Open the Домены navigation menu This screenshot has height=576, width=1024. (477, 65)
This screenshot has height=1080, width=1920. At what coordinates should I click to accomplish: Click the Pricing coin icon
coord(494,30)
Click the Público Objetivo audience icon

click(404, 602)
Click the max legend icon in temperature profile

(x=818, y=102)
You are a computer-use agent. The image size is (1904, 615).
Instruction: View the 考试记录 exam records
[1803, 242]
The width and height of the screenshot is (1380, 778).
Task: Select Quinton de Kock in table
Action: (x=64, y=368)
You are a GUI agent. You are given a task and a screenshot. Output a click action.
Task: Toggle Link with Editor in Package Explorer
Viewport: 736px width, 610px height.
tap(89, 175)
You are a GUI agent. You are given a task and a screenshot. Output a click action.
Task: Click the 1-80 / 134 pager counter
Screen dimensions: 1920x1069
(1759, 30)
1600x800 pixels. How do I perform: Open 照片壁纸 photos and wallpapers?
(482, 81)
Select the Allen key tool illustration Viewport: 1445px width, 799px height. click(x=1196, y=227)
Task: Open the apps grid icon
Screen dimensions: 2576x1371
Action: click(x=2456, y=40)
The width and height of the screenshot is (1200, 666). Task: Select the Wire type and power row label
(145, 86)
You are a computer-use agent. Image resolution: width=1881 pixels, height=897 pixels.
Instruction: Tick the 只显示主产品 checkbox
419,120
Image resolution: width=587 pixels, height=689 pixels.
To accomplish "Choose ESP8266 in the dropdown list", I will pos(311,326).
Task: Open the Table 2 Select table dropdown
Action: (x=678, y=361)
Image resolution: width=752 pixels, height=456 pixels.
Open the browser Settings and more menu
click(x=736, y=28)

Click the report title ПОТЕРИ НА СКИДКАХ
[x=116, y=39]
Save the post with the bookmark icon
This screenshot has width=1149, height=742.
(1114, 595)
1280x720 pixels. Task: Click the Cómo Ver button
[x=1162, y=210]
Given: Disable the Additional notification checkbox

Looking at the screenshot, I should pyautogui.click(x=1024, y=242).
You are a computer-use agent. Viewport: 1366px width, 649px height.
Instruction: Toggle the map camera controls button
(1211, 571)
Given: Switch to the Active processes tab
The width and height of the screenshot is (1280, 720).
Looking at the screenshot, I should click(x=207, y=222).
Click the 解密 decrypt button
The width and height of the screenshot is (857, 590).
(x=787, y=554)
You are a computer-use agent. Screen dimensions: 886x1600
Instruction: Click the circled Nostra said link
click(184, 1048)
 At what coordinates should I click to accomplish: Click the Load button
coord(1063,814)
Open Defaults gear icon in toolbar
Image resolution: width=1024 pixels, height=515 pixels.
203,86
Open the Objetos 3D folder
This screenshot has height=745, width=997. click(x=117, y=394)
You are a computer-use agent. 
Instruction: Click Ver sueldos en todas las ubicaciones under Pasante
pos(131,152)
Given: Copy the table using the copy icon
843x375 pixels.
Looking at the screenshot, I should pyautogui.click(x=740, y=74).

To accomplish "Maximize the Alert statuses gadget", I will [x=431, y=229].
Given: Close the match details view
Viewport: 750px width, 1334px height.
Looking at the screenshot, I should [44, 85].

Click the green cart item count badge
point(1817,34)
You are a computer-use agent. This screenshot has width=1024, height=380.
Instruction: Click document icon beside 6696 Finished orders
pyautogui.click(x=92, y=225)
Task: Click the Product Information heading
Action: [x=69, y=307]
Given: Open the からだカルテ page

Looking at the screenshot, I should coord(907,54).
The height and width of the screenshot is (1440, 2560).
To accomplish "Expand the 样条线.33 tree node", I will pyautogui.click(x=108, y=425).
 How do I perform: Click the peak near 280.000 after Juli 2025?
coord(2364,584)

● **Goal**: Please show every line above that contains the word "table". Case matters.

● **Written solution**:
Task: Select Quinton de Kock in table
Task: Open the Table 2 Select table dropdown
Given: Copy the table using the copy icon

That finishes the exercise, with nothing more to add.